▸ EXERCISE DESCRIPTION: Please give a word-for-word repeat of the line containing "Home (225, 128)" and all lines that come after it in the entries below, ending at the last line.

▸ Stored items:
Segment Open
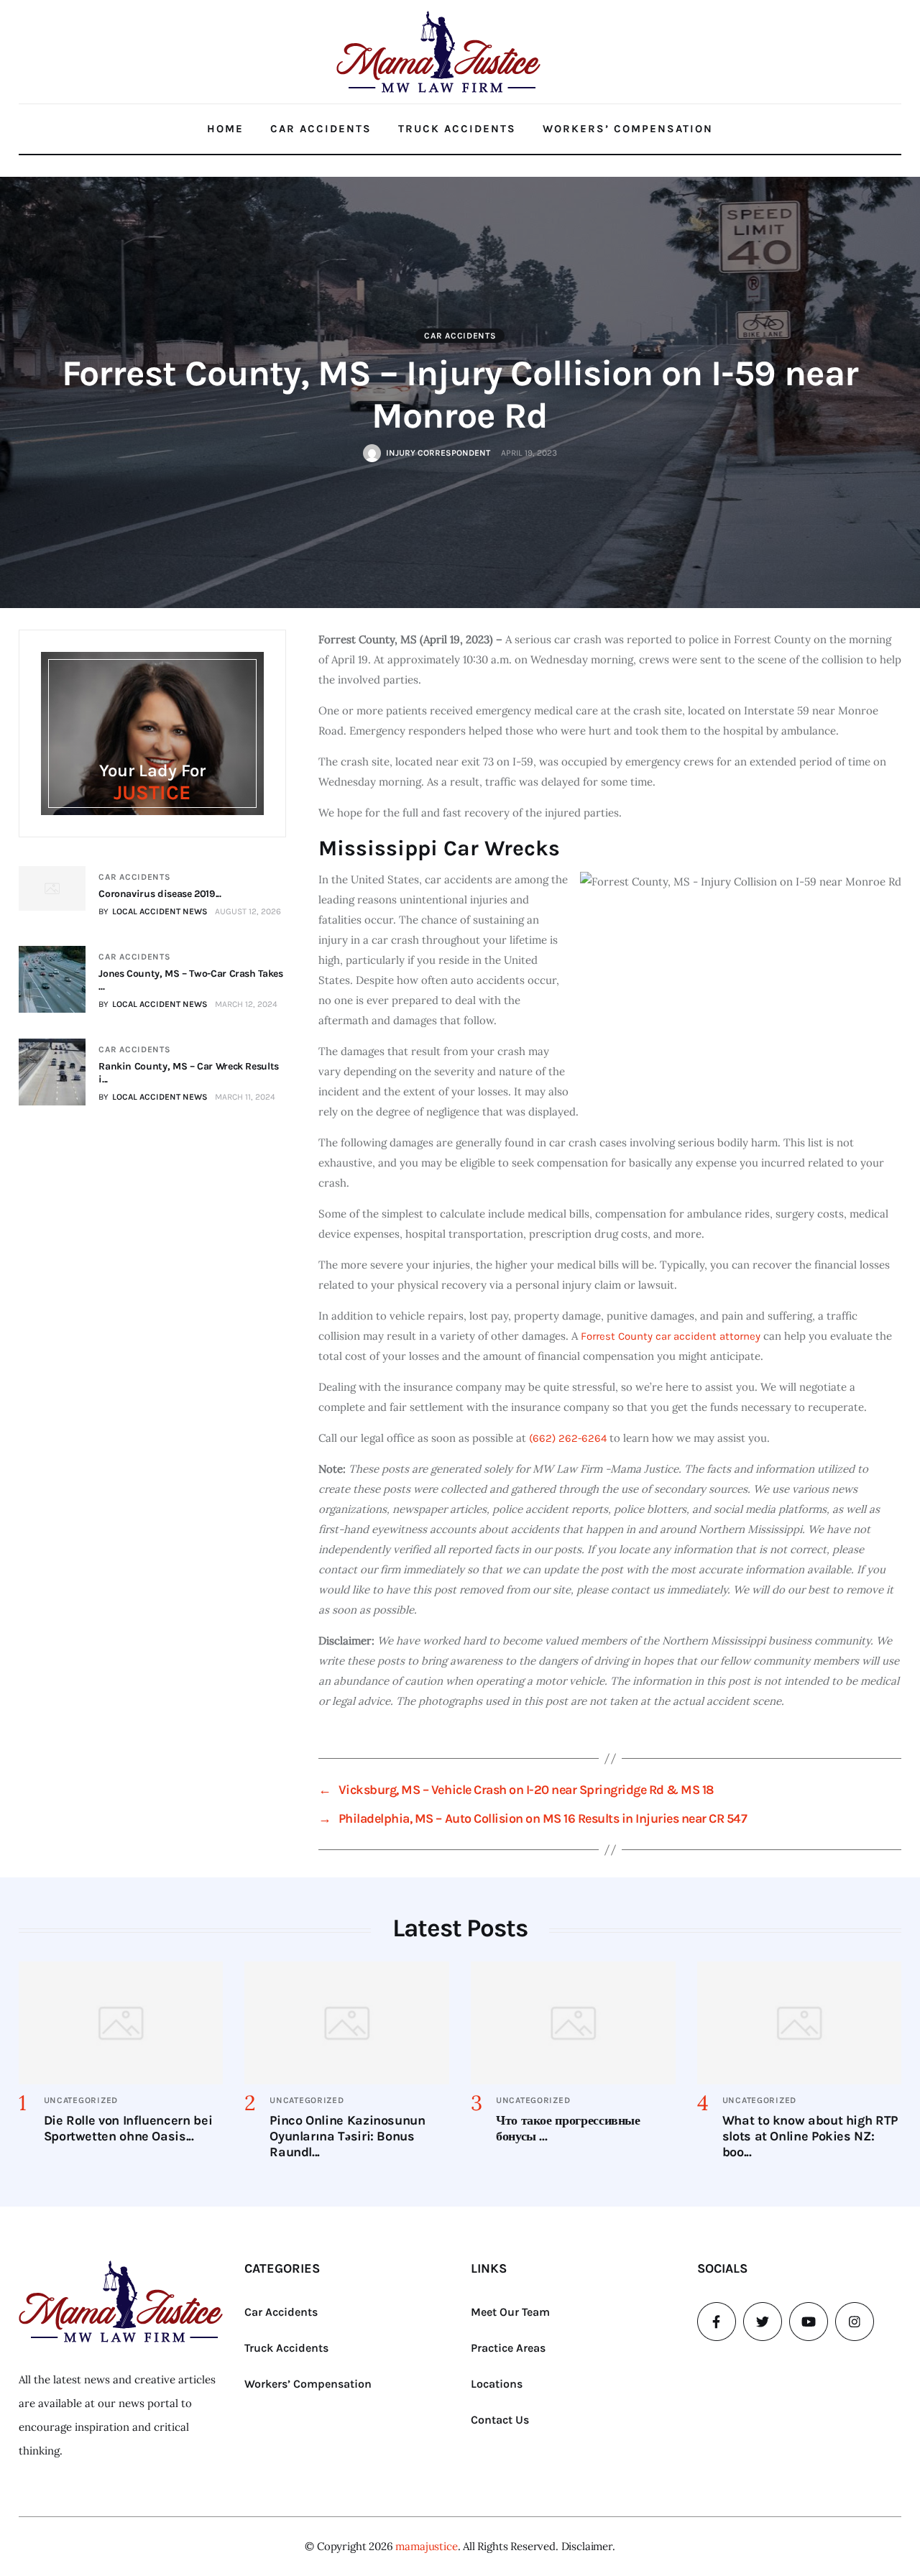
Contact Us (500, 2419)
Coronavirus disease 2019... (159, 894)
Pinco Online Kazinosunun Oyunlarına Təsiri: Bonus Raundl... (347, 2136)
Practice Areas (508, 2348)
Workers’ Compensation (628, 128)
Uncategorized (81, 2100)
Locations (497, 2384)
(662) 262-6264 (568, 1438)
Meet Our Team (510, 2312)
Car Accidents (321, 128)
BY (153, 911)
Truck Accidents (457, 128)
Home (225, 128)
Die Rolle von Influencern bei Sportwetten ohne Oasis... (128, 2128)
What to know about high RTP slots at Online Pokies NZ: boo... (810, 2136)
Segment Closed
▸ YOUR SOLUTION:
Home (225, 128)
Die Rolle von Influencern bei Sportwetten ohne Oasis... (128, 2128)
What to know about high RTP slots at Online Pokies NZ: boo... (810, 2136)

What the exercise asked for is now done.